Careful design and art decisions are clearly what make such sequences possible on standalone hardware. The eagle's feathers, for example, are represented by a flat, fairly low and unrealistic-looking resolution texture, for example – something you might not even notice, given the other action unfolding in front of you. Likewise, the huge gods towering over you aren't fully detailed, fleshed out models, appearing instead as ghostly blue forms with glowing wireframes and an ethereal appearance. Again, it's a decision the average player might not even notice, as it fits into the thematic beats of the sequence seamlessly. However, it's an interesting example of a studio finding the optimal meeting point between art direction, optimization and storytelling to get the most out of standalone VR hardware.
In terms of gameplay, it's still early days and I remain largely on the fence with wider thoughts on combat, exploration, length and the overall campaign. However, there is one glaring omission obvious from the start: adequate comfort options.
Motion sickness in virtual reality remains a common problem faced by many players, including myself. For many, it is artificial movement (movement that happens in-headset but not in the real world, such as moving a character forward in-game with a thumbstick while standing still in real life) that triggers nausea.
One of the most common methods of combating this is by providing players with the ability to enable 'vignetting'. Typically, this fades a circular, feathered black border around the player's field of view during artificial movement. This limits peripheral vision and can be effective at reducing nausea, particularly in games that rely heavily on thumbstick-orientated movement, akin to traditional flatscreen games.
Asgard's Wrath 2 does feature a set of comfort options, but their implementation is slightly confounding.
At the beginning of the game, players are prompted to choose between visceral, comfortable or the default presets, the latter for which provides a balance between the former. Players can then later individually turn on/off options within the settings, such as snap turn (or adjusting angle/turn speed), camera shake and 'tunneling', which is the game's version of a vignette.

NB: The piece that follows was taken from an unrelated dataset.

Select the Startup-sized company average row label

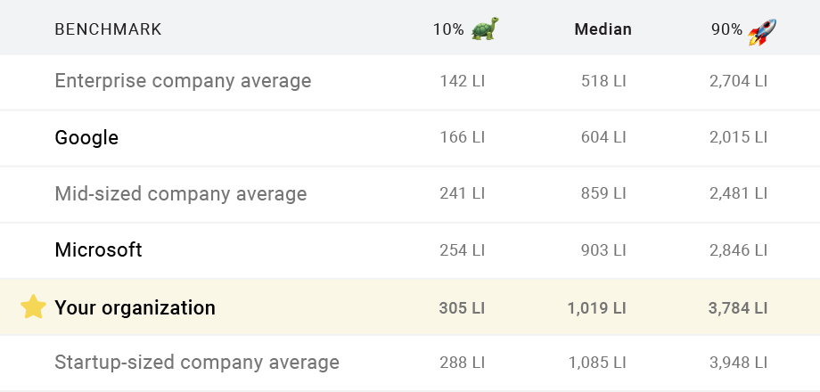point(197,363)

However, the vignette doesn't operate under a blanket on/off system during movement. The vignette, or 'tunneling' effect, is enabled according to the proximity of your gaze/head towards the environment, terrain or other in-game objects.
This means that you can be walking forward in an open space and the vignette will not turn on at all, as there's nothing in close proximity in front of you. However, if you turn your head to the right towards a wall, the vignette will kick in during that movement, as your head is now in close proximity to other terrain around you.
This implementation of vignetting is completely antithetical to the general integration considered standard across other comparable VR experiences. Not only does it make the game less comfortable overall, it's also not overly effective in reducing nausea.
I'm told that changes to tunneling functionality are planned for post-launch, but was advised that in the meantime, the vignette effect could be more reliably enabled during movement by tilting my head slightly towards the ground. This does indeed work to enable the vignette effect more reliably. The game perceives my head/gaze to be closer to the ground, so the tunneling kicks in – but it also isn't the most enjoyable way to experience such a grand epic.
The game also includes a switch between visceral, comfortable or balanced movement for traversal such as sliding and wall running, with the former being more intense and comfortable providing more stabilization with the motion.
Every player has a completely different propensity towards motion sickness in VR, but it's lofty to expect players will be able to make it through a game of this scale without including fairly standard comfort options – I know it will certainly affect the rest of my playthrough.
A Battle of the Gods
Despite my concerns regarding comfort, the opening sequences of Asgard's Wrath 2 are undoubtably impressive – the real question is whether that sheen will wear off after many more hours of play.
The comparison that immediately comes to mind is Skyrim – both in and out of VR. It's an easy one, thanks to the similar fantasy settings centered around gods and deities. However, there is something in the general atmosphere, world building, dialogue structure and even audio cues that feels reminiscent of the Bethesda classic.
The jury is still out on whether it can even remotely stand up to something of Skyrim's stature – Asgard's Wrath 2 could meet it eye-or-eye or may just end up sitting somewhere in its shadow. Stay tuned for our full review.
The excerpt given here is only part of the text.